Sent this to the National on CBC, and it was read on Monday night, May 26:
"Our methods of raising livestock for meat production have become so intensive, that we are feeding animals the remains of other animals. This does not come without consequences hence Mad Cow Disease. However, the threat of this dread degenerative brain disease should prompt us to suggest genuine solutions to this recurring crisis -- making the welfare of livestock paramount and returning to less intensive, more "humane" methods of ranching and animal husbandry that treat animals as animals as opposed to unfeeling machines."

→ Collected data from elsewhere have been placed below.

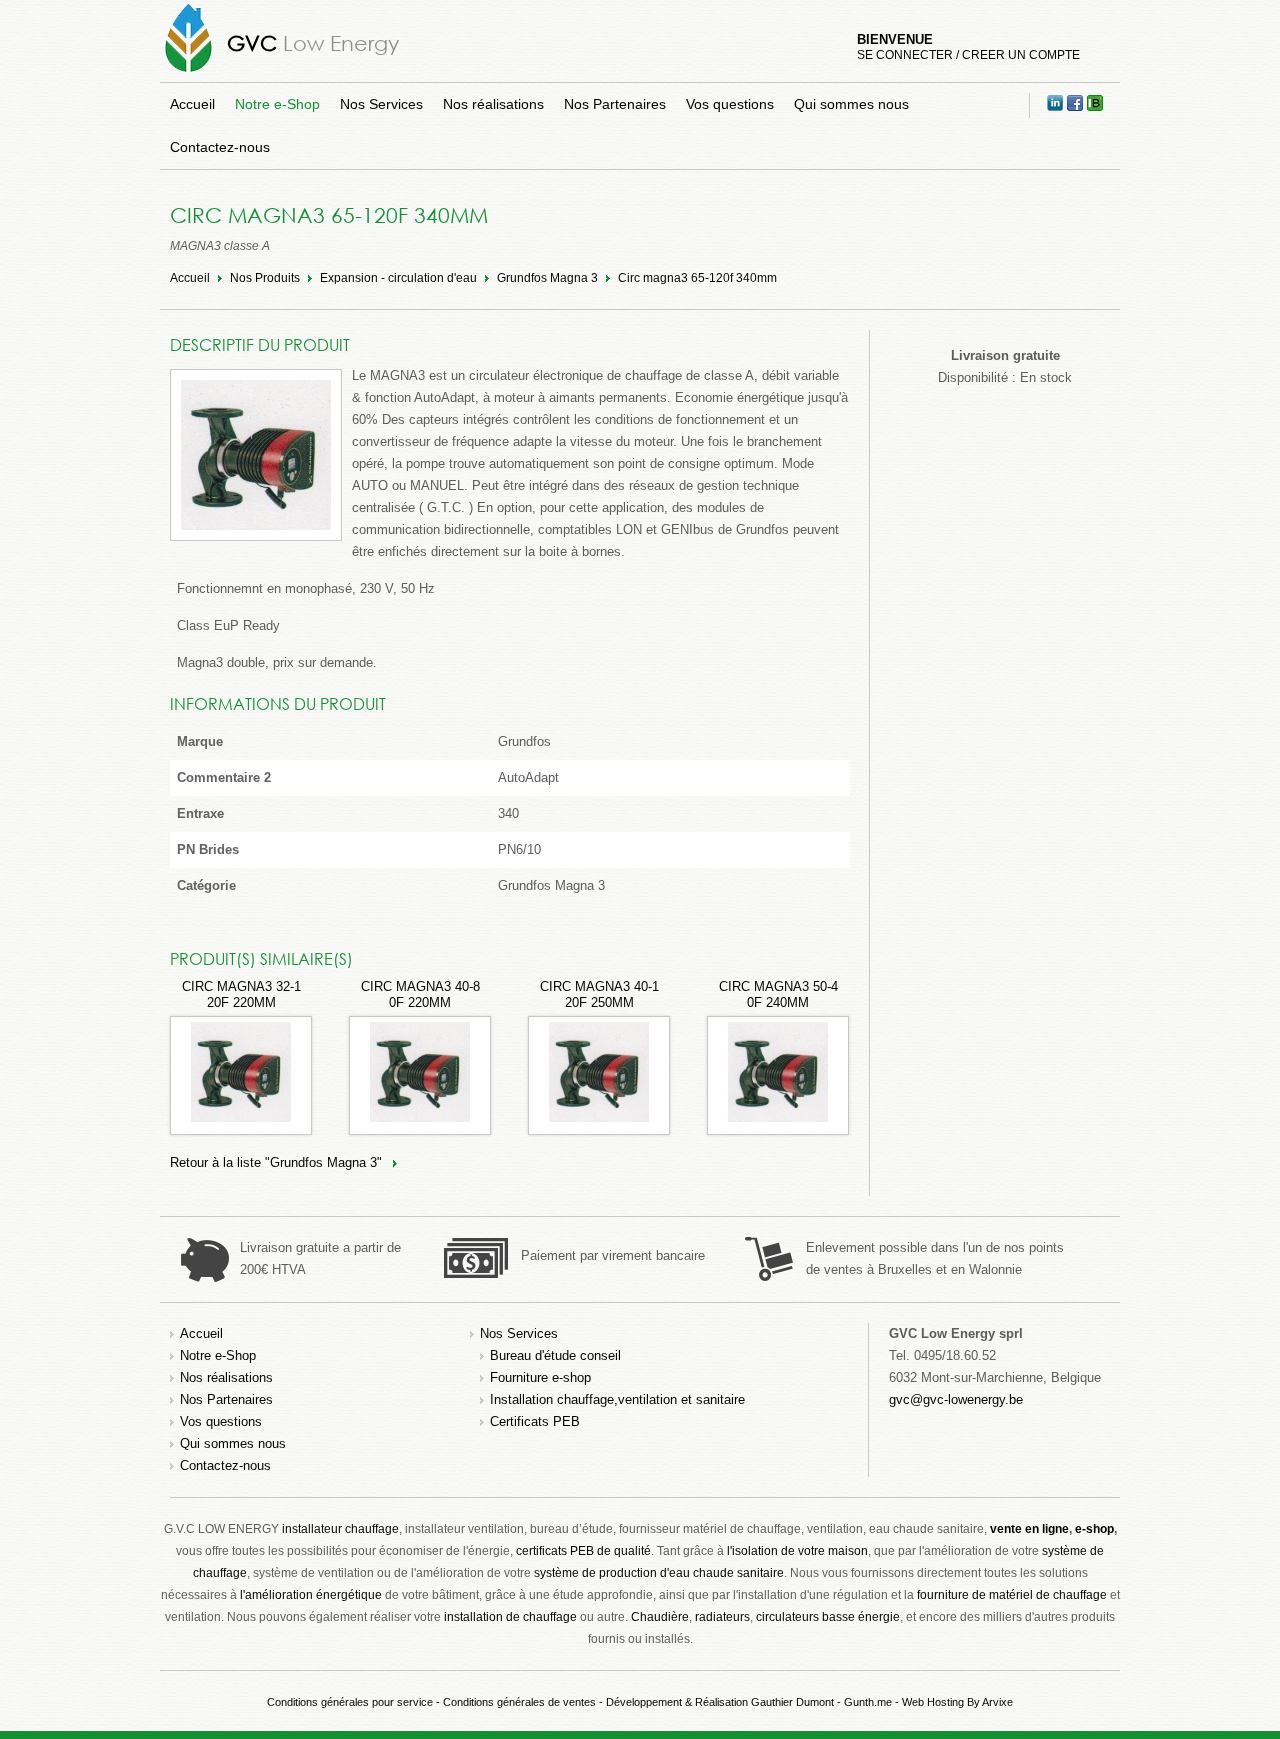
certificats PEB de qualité (583, 1551)
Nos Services (381, 104)
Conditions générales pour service (350, 1702)
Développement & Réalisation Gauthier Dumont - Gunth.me (749, 1702)
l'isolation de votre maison (797, 1551)
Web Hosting (933, 1702)
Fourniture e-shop (540, 1377)
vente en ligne (1029, 1529)
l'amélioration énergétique (311, 1595)
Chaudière (660, 1617)
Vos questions (730, 104)
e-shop (1094, 1529)
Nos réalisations (493, 104)
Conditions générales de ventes (519, 1702)
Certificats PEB (535, 1421)
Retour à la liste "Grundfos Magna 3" (276, 1162)
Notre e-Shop (277, 104)
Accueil (192, 104)
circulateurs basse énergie (828, 1617)
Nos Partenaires (615, 104)
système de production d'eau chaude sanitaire (659, 1573)
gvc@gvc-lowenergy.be (956, 1399)
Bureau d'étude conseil (555, 1355)
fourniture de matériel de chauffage (1012, 1595)
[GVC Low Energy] (188, 71)
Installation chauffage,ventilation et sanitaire (617, 1399)
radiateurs (722, 1617)
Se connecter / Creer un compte (968, 55)
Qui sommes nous (851, 104)
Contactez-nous (220, 147)
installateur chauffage (340, 1529)
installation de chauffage (510, 1617)
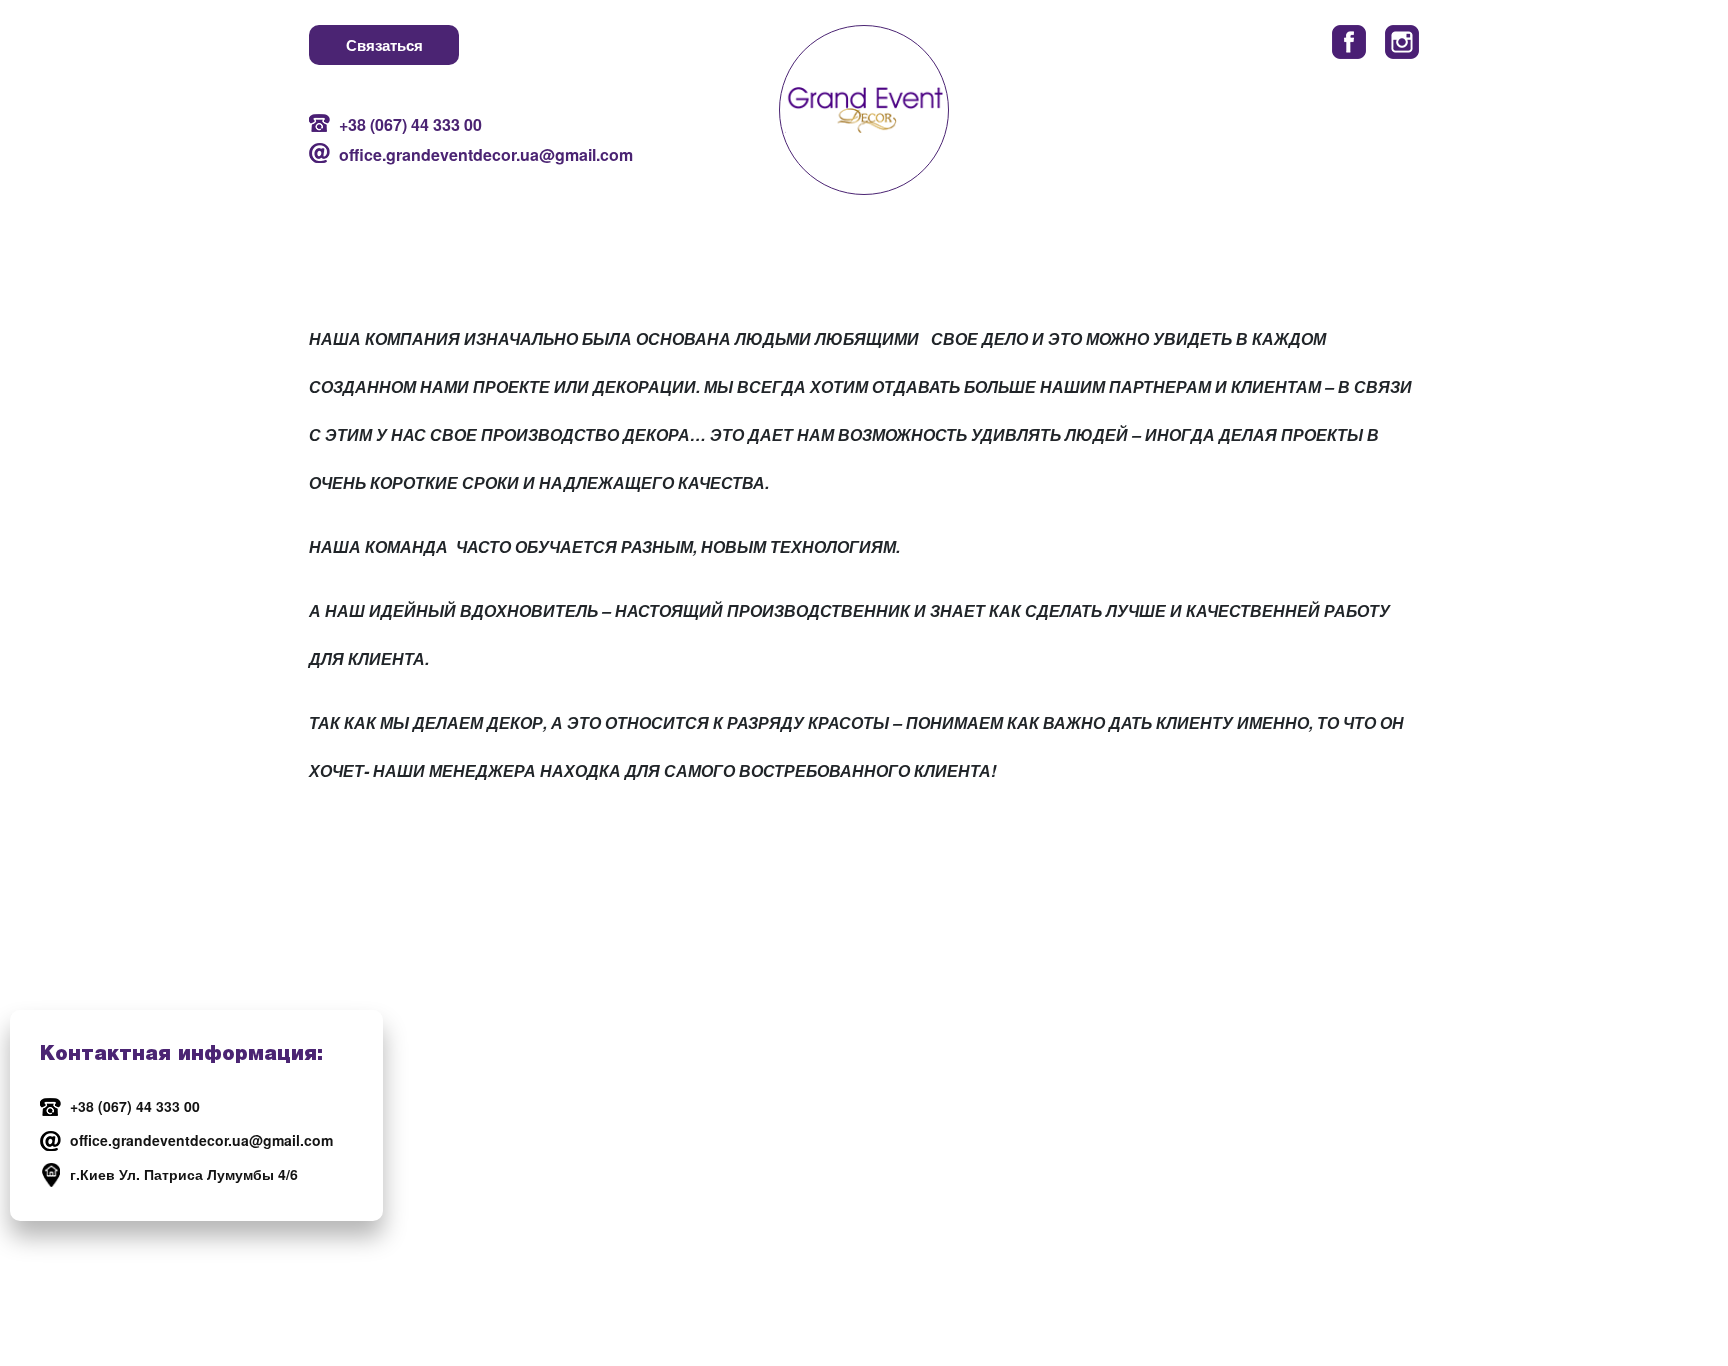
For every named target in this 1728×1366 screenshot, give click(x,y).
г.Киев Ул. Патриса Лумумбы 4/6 (184, 1174)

Part of a larger commentary I wrote on Friday May 23:
"There are fields, endless fields, where human beings are no longer born. We are grown. For the longest time I wouldn't believe it, and then I saw the fields with my own eyes. Watch them liquefy the dead so they could be fed intravenously to the living. And standing there, facing the pure horrifying precision, I came to realize the obviousness of the truth."
-- Morpheus, The Matrix
Replace human beings with cattle, pigs, chickens, and even fish, and the Matrix comes to life, so to speak. Our factory farming methods differ little from the commodification of life represented by the Matrix's field of human beings feeding and powering the machine civilization.

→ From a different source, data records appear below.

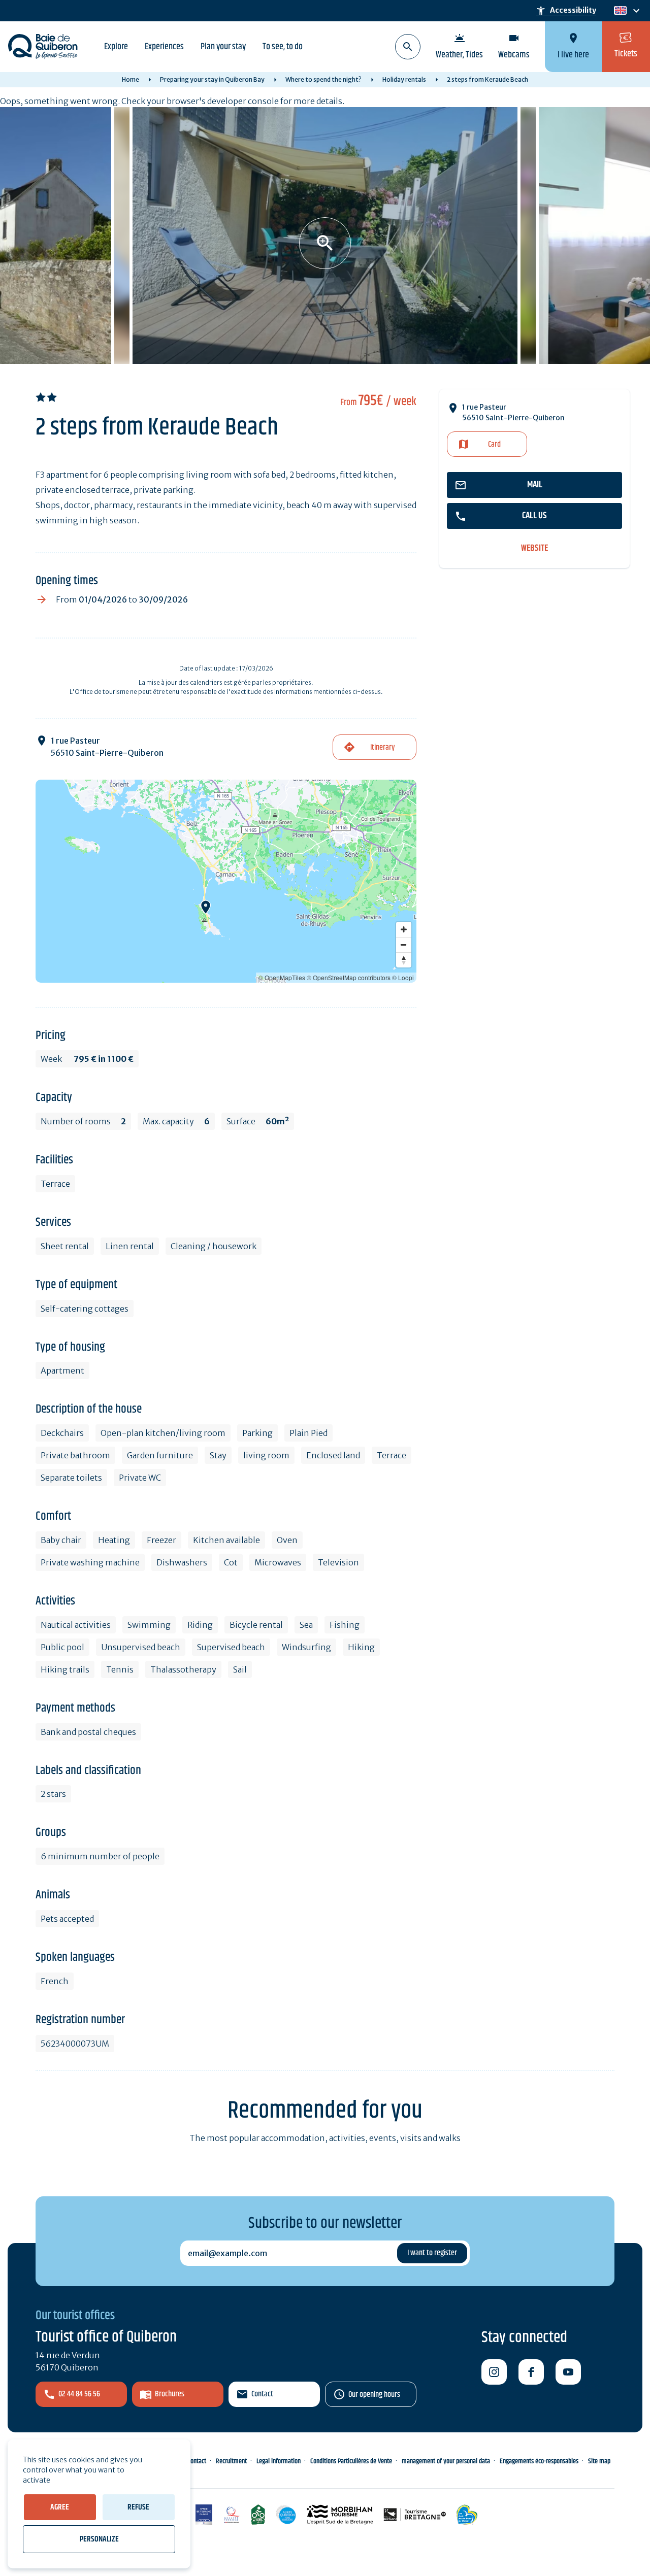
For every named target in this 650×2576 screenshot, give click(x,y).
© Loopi (403, 977)
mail (534, 485)
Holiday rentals (404, 79)
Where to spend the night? (323, 79)
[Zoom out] (403, 944)
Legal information (278, 2461)
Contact (262, 2394)
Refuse (138, 2507)
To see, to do (283, 47)
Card (494, 444)
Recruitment (231, 2461)
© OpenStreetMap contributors (349, 977)
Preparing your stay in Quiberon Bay (212, 79)
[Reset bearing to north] (403, 959)
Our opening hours (374, 2394)
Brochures (169, 2394)
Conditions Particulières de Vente (351, 2461)
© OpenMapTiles (281, 977)
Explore (116, 47)
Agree (59, 2507)
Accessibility (566, 11)
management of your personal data (446, 2461)
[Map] (226, 881)
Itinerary (382, 747)
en (620, 11)
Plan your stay (223, 47)
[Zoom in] (403, 929)
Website (534, 548)
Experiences (164, 47)
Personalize (99, 2539)
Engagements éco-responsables (539, 2461)
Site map (599, 2461)
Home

And our methods of raising livestock for meat production have become so intensive, that we are feeding animals the remains of other animals. This mass cannibalization -- the "pure horrifying precision" of recycling "nutrients" -- does not come without consequences, hence Mad Cow Disease.

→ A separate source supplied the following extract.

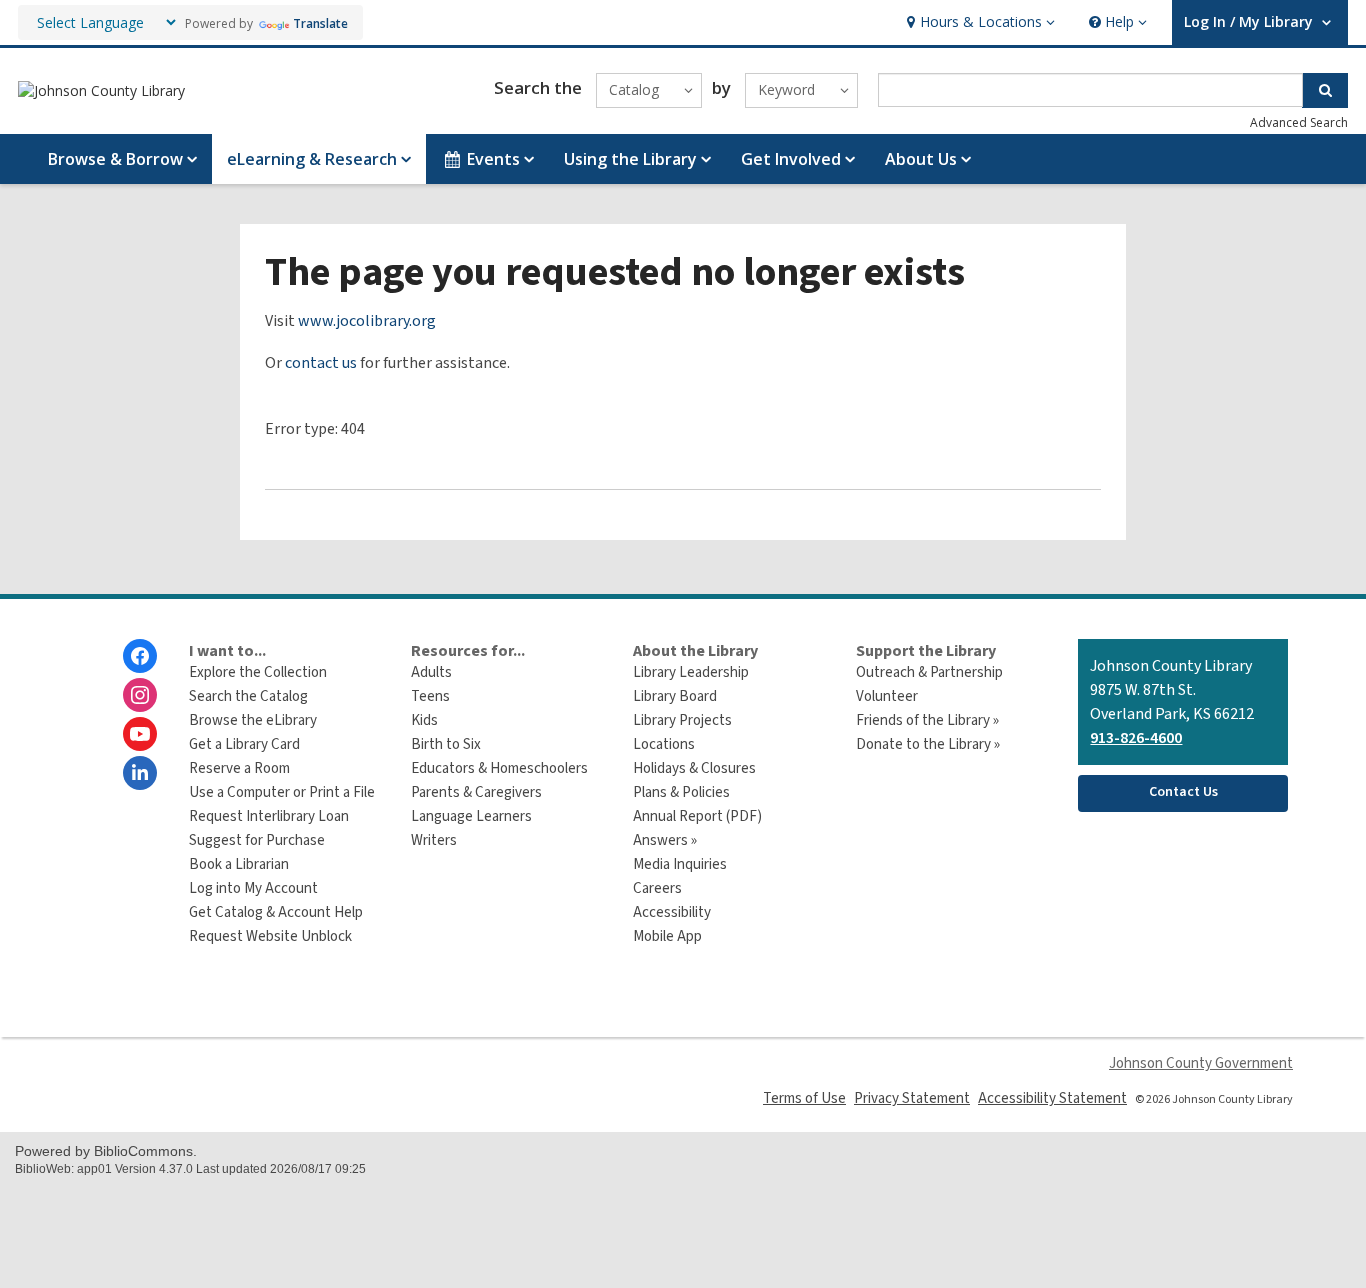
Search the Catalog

However, it was only the threat of this dread degenerative brain disease passing to humans that prompted mass hysteria and panic in the UK, leading to the mass slaughter and burning of entire herds. In the end, the cattle were deemed dispensable, and extermination deemed necessary to guarantee the safety of the British beef industry. Who knows how many cows will be killed ahead of their predestined slaughter date in Alberta to save the cattle Canadian beef industry? Sadly, I have heard nothing in print or the news media to suggest genuine solutions to this recurring crisis -- making the welfare of livestock paramount and returning to less intensive, more "humane" methods of ranching and animal husbandry that treat animals as animals as opposed to unfeeling machines.
SARS too, like other emergent infectious diseases such as HIV, Ebola, and West Nile Virus, has its origin in the process of zoonosis. A recent report on CBC's the National traced SARS to the overcrowded cages of exotic species in Guangdong province. Civet cats in particular, considered a delicacy in southern China, were found to carry the SARS coronavirus. Caged in overwhelmingly cramped and filthy conditions, these poor animals were rendered inadvertently into incubators for new infectious agents.
However it seems that health authorities such as those in Singapore, rather than targeting the contraband market for endangered species and the horrible conditions in which these animals are kept, are targeting the animals for extermination. This retrograde step proves that cruelty to animals and the sad lack of any consideration for their right to life knows no bounds and seems sadly common to a majority of humanity.
Symptomatic of a greater human malady, these diseases and consequent health care crises can only be seen as side-effect of our depravity as a species. As Rabindranath Tagore wrote, " We manage to swallow flesh, only because we do not think of the cruel and sinful thing we do. There are many crimes which are the creation of man himself, the wrongfulness of which is put down to their divergence from habit, custom, or tradition. But cruelty is not of these. It is a fundamental sin, and admits of no arguments or nice distinctions. If only we do not allow our heart to grow callous, it protests against cruelty, is always clearly heard; and yet we go on perpetrating cruelties easily, merrily, all of us--in fact, any one who does not join in is dubbed a crank."
Eventually though, our actions have unintended consequences, and nature has a way of surprising our most smug self-satisfaction as the controllers of life on Earth.